My Dad is 91 and my mom is 81. We have been dealing with dementia and all that entails for several years now. The drs just found a spot on her lungs and she is at the oncologist as I write this. I haven't a clue where we go from here or even what my mother will say or do. She's been having some good days, but of course the bad ones are always just around the corner. Having lost my husband to cancer I know the battle ahead. His mind was clear and he could make his own decisions. I cannot imagine what my mother (a retired registered nurse) is thinking when her mind is clear. She will shut us down immediately if she thinks we are ganging up on her and getting in her business. I have read and I understand the posts here, and I thank you for sharing your thoughts. It is definitely food for thought to me. The last thing we want is to add to her anxiety.

I was troubled with this article when I read the question "Does having dementia diminish someone's quality of life so much that they shouldn't bother with treatment for cancer?" This is an inflammatory way of discussing the issue ... assuming that the choice not to do testing, procedures and surgeries is always "not bothering". As the daughter of 2 90+ parents with various conditions and mid to late stage dementia, I think the only humane thing to do is consider the quality of the days they have left and make decisions that will make them comfortable and keep their cognitive and physical abilities at the highest level possible. This often means foregoing things like colonoscopy or any invasive diagnostic procedure that only makes them go out of their comfortable environment, possibly have anesthesia that can make for big mental setbacks and creates an enourmous amount of anxiety and possibly pain. We need to face the fact that all the medicine in the world will not make people live forever, and we need to allow the physical body to pass on at some point. If you don't want them to die of the cancer they have once dementia sets in, what do you want them to die of? There has to be some consideration of quality of life and quality of death for every person.

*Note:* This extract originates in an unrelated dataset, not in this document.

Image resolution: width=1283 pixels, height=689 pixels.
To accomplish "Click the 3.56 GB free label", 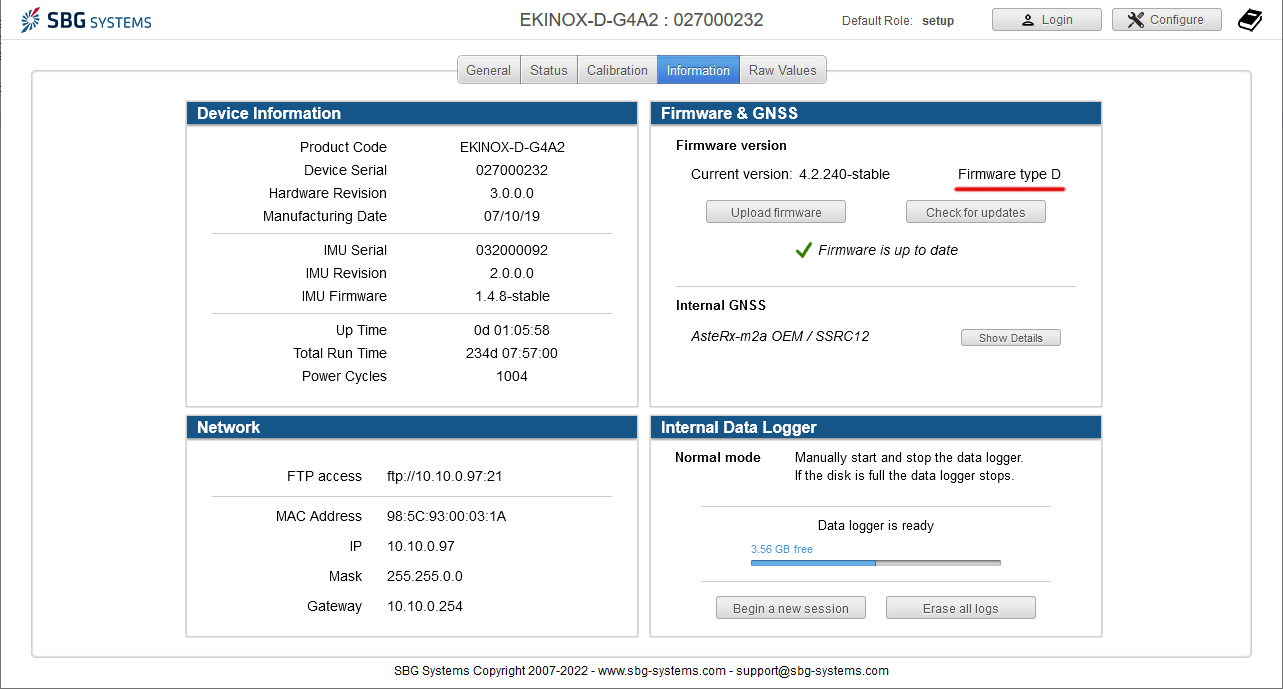I will pyautogui.click(x=781, y=549).
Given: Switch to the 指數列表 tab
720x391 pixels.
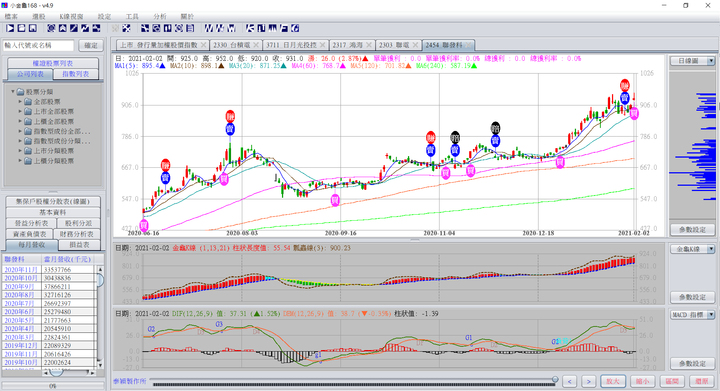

my father is 73 and has aliz., he can no longer reconize pain, he cannot always verbalize his needs, he nearly died from a uti that went septic, 3 months later kidney stones, it took us nearly six weeks to figure out what was going on, the removal of the kidney stones was very hard on him, he thought we were being mean on purpose, denied being sick, said we were all crazy, we didn't sleep for 3 weeks, reguired min to min care, had stent in kidney for 2 weeks, he understood none of it, I will not put him throught anything like this again. no chemo, no surgery, no radiation, he doesnt understand and he thinks we are torturing him. May God help us, but you have to draw the line somewhere. The treatment scares him, he doesn't understand why we put him through what we put him through. We will be very selective in the treatments that we allow, wieghting the trauma and benefits to him.